EXTRAIT DU DOCUMENT
☆ ☆ ☆ ☆

Trio français formé en 1995, ACWL aligne les concerts et les démos jusqu’à leur signature sur le label M10, six automnes plus tard, pour la sortie de leur premier album éponyme. Les critiques sont unanimes et l’accueil du public chaleureux : tous s’accordent à placer sur ACWL de bons espoirs pour l’avenir du rock français. Il faut avouer que ce disque mélangeant habillement post-grunge, rock indie et simulacres de la scène gothique des 90’s (Lush et Cranes en tête) a de quoi enthousiasmer, grâce aussi à la voix de Céline qui, comme les compositions, voyage entre douceur extrême et envolées lyriques sous des guitares agressives. La révélation advient définitivement en 2005 avec la sortie du deuxième effort, Une vie plus tard, qui tient ses promesses malgré un son parfois étouffé et une évolution musicale amenant la formation à s’intéresser de plus près à la new wave.
Le chemin du ciel, dans les bacs depuis le 27 avril et distribué par XIII Bis Records, a de fortes chances de chambouler la scène française qui, disons-le, a souvent tendance à tourner en rond. ACWL se fiche catégoriquement des étiquettes, et ça tombe bien puisqu’il s’avère quasiment impossible de lui en coller une sur le front. Loin des clichés risibles pseudo gothiques affublant une bonne quantité de groupes (par ailleurs rapidement oubliés), le trio reprend la recette des deux opus précédents en proposant une qualité du son digne de l’ensemble, plus brut qu’à l’accoutumée. Evolution qui se prête bien à la tonalité globale, puisque les compos varient principalement dans des crescendos plutôt habiles (« Athéna », « In humanité », reprenant les mêmes codes qu’un Muse en pleine forme). Alternant entre un post-grunge embrumé (l’instrumental « Renaissance », accessoirement l’une des merveilles de l’album), une pop aérée (« Tuer mon idole »), et un rock lyrique teinté d’ambiances celtiques (« E-fée »), ACWL flirte même avec le métal sur « L’invisible », dans laquelle la voix de Jean y est sûrement pour quelque chose.

☆ ☆ ☆ ☆

MATÉRIEL FOURNI
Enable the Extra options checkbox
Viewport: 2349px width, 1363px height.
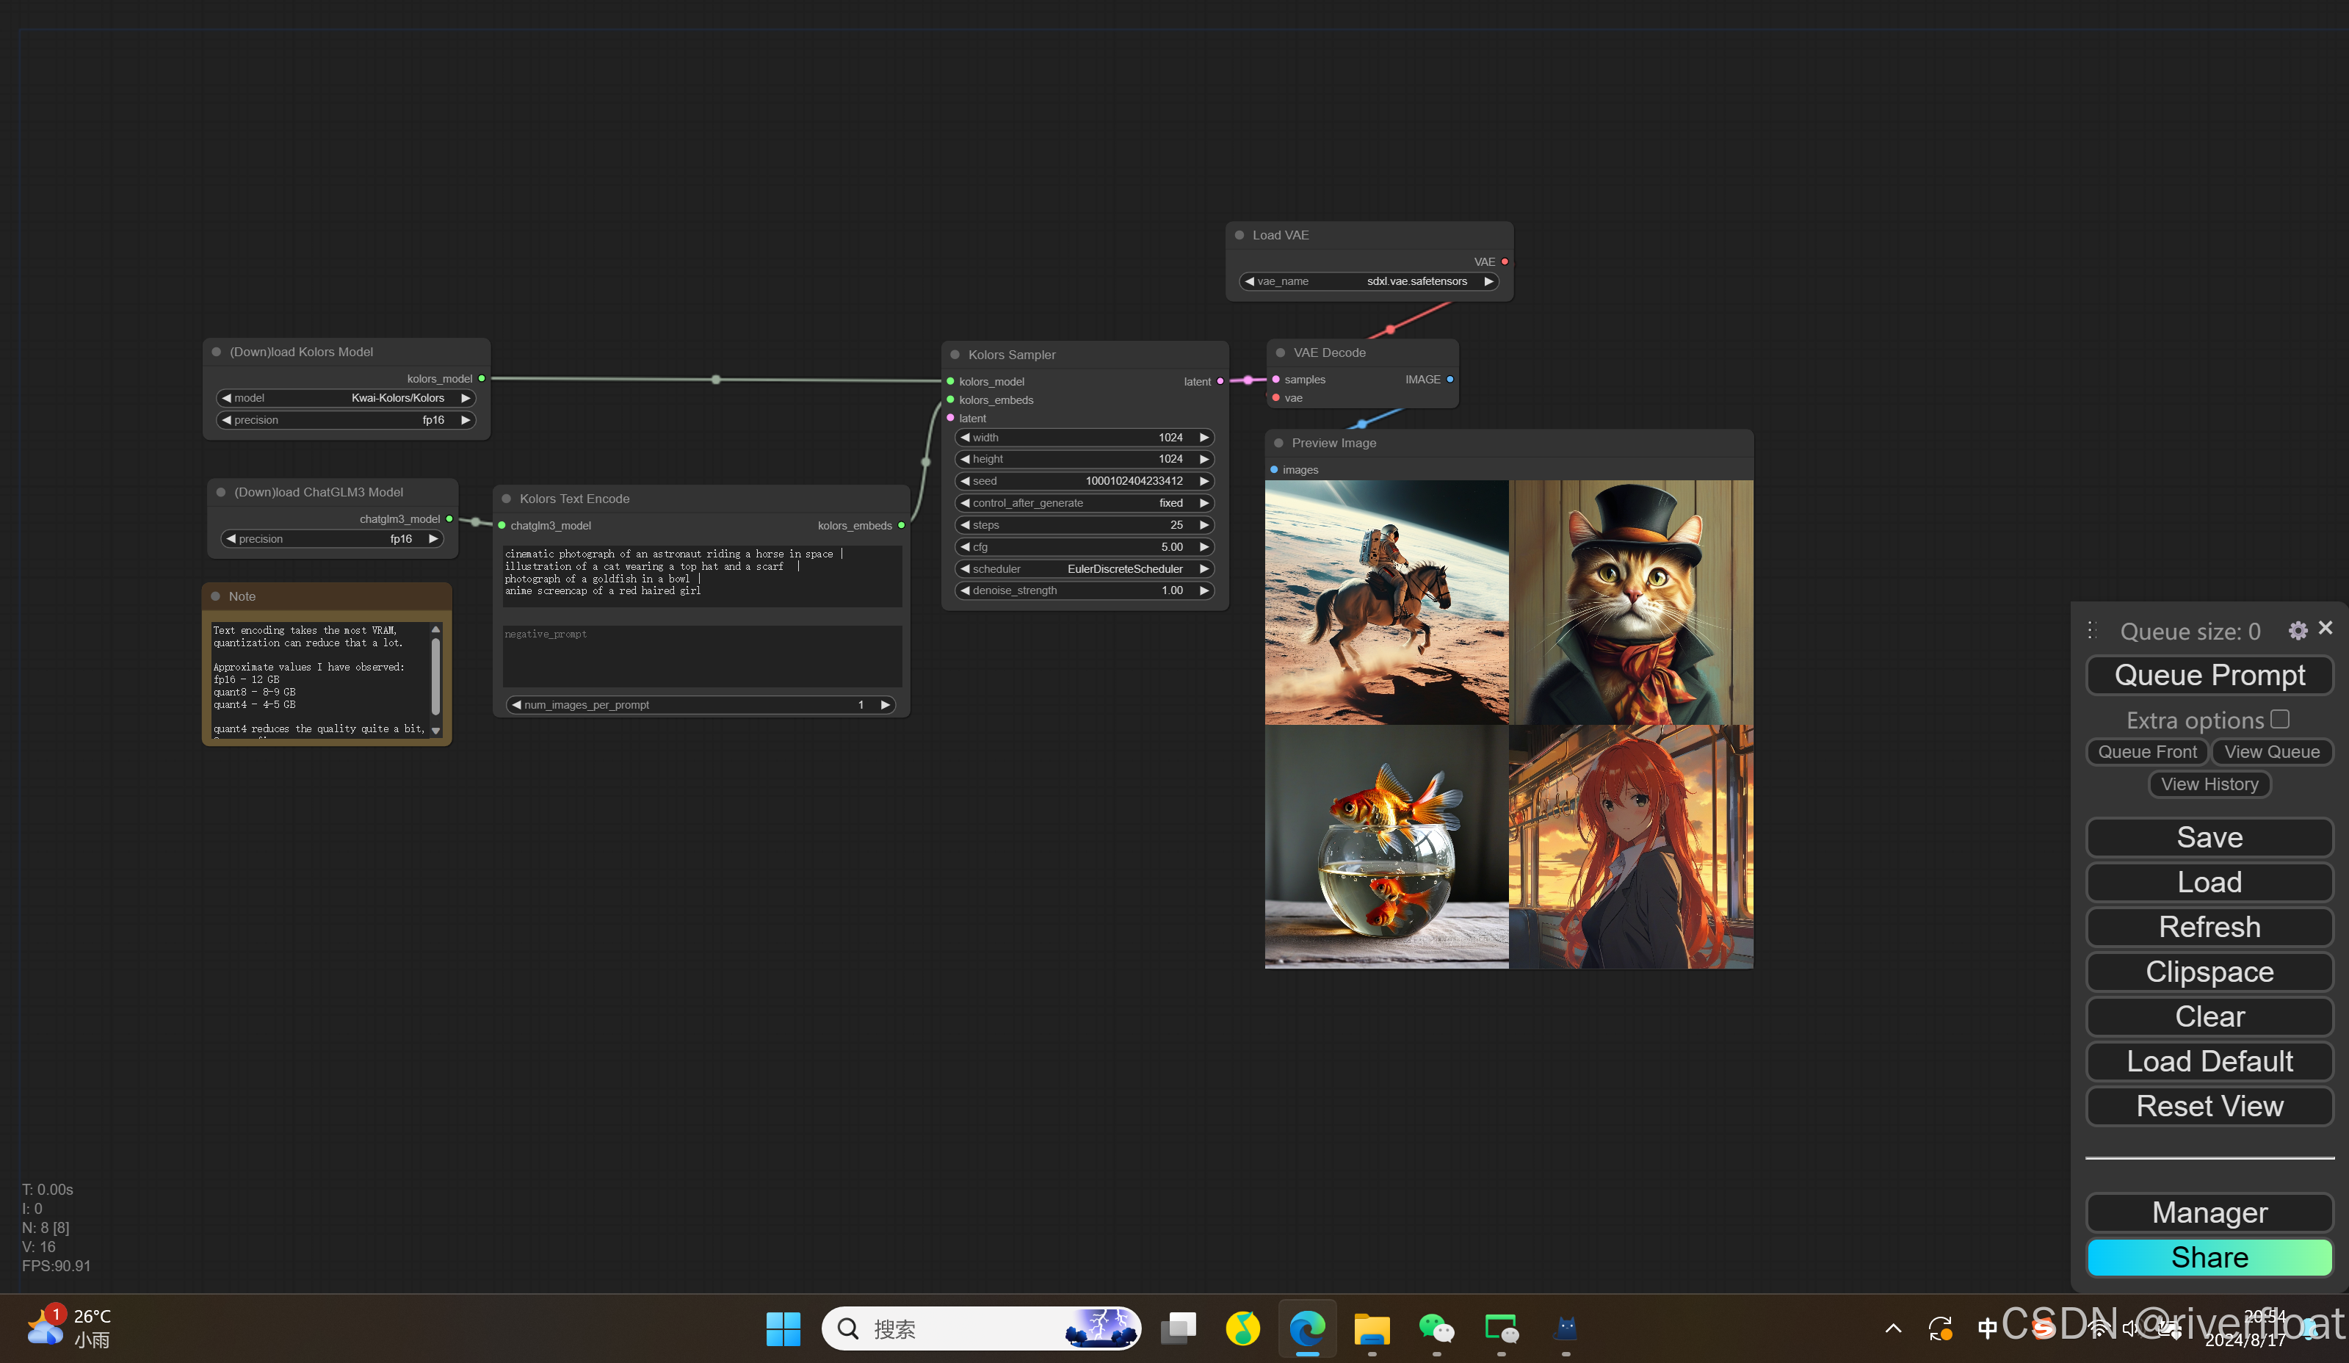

☆ ☆ ☆ ☆

ÉNONCÉ
Relevez tous les titres de morceaux que l'extrait cite entre guillemets. Le matériel fourni n'est d'aucune utilité ici.

RÉPONSE
« Athéna », « In humanité », « Renaissance », « Tuer mon idole », « E-fée », « L'invisible »